2. Temyiz olunan nihai kararların bozulması 6100 sayılı Kanun'un geçici 3/2 nci maddesinin yollamasıyla 1086 sayılı Hukuk Usulü Muhakemeleri Kanunu'nun (HUMK) uygulanacağı davalar yönünden HUMK'un 428 nci maddesinde yer alan sebeplerden birinin varlığı halinde mümkündür.

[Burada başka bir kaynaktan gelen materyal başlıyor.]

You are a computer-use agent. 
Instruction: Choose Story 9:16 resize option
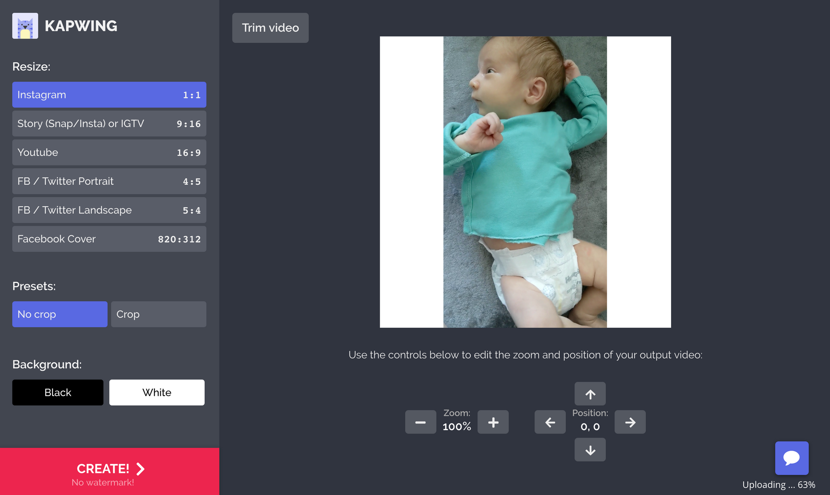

3.Temyizen incelenen Mahkeme kararının bozmaya uygun olduğu, kararda ve kararın gerekçesinde hukuk kurallarının somut olaya uygulanmasında bir isabetsizlik bulunmadığı, bozmaya uyulmakla karşı taraf yararına kazanılmış hak durumunu oluşturan yönlerin ise yeniden incelenmesine hukukça imkân bulunmadığı anlaşılmakla; temyiz dilekçesinde ileri sürülen nedenler kararın bozulmasını gerektirecek nitelikte görülmemiştir.
V. KARAR
Açıklanan sebeplerle;
Davacı vekilinin yerinde görülmeyen tüm temyiz itirazlarının reddi ile usul ve kanuna uygun olan kararın ONANMASINA,
Aşağıda yazılı 247,70 TL bakiye onama harcının temyiz eden davacıdan alınmasına,
Dosyanın Mahkemesine gönderilmesine,
1086 sayılı HUMK'un 440/III-1 inci maddesi uyarınca karar düzeltme yolu kapalı olmak üzere,
12.06.2024 tarihinde oy birliğiyle karar verildi.